The key passed into George’s hand. The granite monolith had perceptibly moved, heaving its great head round to stare at the small thing changing hands. If stone can shudder, the brief convulsion that shook Orlando Benyon was just such a movement. But his mouth stayed shut; only now tightly, violently shut, as if at any moment it might break open and breathe fire.

‘Of course,’ said George reasonably, ‘there are difficulties in this theory. Orrie has never in his life been out of England, seldom, I imagine, out of Midshire. Two of the objects recovered in this case surfaced in Italy and Turkey respectively. I don’t doubt even Orrie could sell or pawn a gold coin in a good many places here in England, and get away with it, but he’d hardly have the knowledge or the address to work the trade on a big scale. This is a difficult, specialised market—unscrupulous enough if you know where the fences are, and which collectors don’t care whether they can ever show their collections, but otherwise rather dangerous. There are plenty of enthusiasts who are quite satisfied with gloating in secret. But you have to know where to find them. Somehow it seems to me that Orrie is hardly in that league.’

Orrie’s eyes swivelled again, silently signalling his awareness of every move for and against him, and still reserving his own defence in this defenceless position.

Lesley sat back with a sharp, defeated sigh, seeming for a moment to have relinquished a field that was out of her control. She pondered for a moment in depressed silence, and then suddenly her slight body arched and stiffened, like a cat sighting a quarry or a foe. She seemed to be in two minds whether to speak or hold her peace. Her rounded eyelids, delicately veined like alabaster, rolled back from an emerald stare.
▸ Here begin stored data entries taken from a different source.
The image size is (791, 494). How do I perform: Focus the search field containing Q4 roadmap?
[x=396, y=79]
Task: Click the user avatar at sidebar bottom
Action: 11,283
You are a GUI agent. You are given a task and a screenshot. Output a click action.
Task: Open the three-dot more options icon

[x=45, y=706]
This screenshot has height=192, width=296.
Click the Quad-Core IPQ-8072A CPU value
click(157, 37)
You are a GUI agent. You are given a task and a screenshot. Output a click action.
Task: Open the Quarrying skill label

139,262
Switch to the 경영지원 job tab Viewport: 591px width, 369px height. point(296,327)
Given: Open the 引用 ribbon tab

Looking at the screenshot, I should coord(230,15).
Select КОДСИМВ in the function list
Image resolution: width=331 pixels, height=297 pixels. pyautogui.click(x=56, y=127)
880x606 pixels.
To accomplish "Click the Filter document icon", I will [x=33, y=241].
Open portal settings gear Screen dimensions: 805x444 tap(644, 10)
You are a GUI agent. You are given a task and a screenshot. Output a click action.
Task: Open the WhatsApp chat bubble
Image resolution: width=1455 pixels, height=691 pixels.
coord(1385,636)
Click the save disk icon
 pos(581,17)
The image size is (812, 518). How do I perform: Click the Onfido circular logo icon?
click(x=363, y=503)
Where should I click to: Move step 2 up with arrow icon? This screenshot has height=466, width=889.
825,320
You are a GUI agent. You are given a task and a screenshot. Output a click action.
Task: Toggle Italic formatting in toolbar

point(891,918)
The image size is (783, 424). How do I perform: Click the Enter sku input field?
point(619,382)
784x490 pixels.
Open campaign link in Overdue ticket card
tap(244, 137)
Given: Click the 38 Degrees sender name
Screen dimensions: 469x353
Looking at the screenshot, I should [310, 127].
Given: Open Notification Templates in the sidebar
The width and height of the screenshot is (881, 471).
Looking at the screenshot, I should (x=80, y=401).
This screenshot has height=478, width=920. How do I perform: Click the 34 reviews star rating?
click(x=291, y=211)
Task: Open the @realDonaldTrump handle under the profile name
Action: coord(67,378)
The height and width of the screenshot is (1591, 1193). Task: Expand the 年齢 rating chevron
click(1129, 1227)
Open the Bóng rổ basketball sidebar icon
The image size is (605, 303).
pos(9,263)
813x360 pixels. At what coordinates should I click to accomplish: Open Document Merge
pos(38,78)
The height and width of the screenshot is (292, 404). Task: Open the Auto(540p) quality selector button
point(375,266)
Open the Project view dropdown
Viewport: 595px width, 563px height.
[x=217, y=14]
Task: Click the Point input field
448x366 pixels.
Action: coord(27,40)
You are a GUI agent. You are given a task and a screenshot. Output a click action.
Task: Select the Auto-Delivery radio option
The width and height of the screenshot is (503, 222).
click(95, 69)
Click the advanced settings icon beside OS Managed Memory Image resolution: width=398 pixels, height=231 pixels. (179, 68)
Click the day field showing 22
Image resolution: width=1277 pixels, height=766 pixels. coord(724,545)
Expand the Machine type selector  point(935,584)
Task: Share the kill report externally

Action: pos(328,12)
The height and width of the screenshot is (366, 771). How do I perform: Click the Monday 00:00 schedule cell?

‘Chief Inspector, a day or so ago you said there must be an expert involved. I didn’t believe in it then, now I begin to see what you mean. You even mentioned a name—Doctor Morris. He was here just before he went abroad for this Turkish year of his. He brought the text of his book about this place. We were just about closing up the small dig we had that autumn, it was October already, but it had been a good season. And you know something? I’d never known Doctor Morris to speak disparagingly of Aurae Phiala until then, never. And yet he went away from here, and spent three weeks on that text in Turkey before he posted it to the publishers. And you know what the finished book is like. Deliberately playing down this site! I can’t call it anything but deliberate. Why? Why? There has to be a reason! And that dig—it never produced much—not to our knowledge, that is!—it was still open when he was here. Bill will tell you. He visited then, he knows. Wouldn’t it account for everything, if Alan Morris stumbled on a really rich discovery while he was here, and kept it dark? If he was tempted, if he moved his finds, put them in a secret place, and left them hidden until he could get them away? He went straight from here to Turkey. And Charlotte tells me nobody’s heard from him since.’

She looked at Gus, who was watching her with a guarded face. ‘It’s your case, you know more about this than I do. If you’ve been working in contact with all these other countries, and thinking on these lines—I mean about the need for an expert to run the show—then I can’t believe that you’ve never matched up these times, and considered the possibility of a connection between Doctor Morris’s exit from England and the beginning of these deals in Roman valuables. I say considered the possibility, that’s all.’

‘The police of several countries have made the connection,’ said Gus drily. ‘They could hardly avoid it.’ He carefully refrained from looking at Charlotte.

‘Then you didn’t come here just to look at one of several places that might have been looted—you came here because the connection with Doctor Morris made this the most probable. And you weren’t likely to lose interest and go away again,’ she added, ‘when you ran head-on into Charlotte on the premises, and found out who she was.’

This time Gus did look at Charlotte, fleetingly and rather apprehensively, and even at this crisis he had not lost his engaging ability to produce a blush at will.

‘But will someone tell me,’ said Charlotte, ignoring the phenomenon, ‘why, if my great-uncle found a valuable hoard here and kept his mouth shut about it, he didn’t simply pack the lot up and take it abroad with him then?’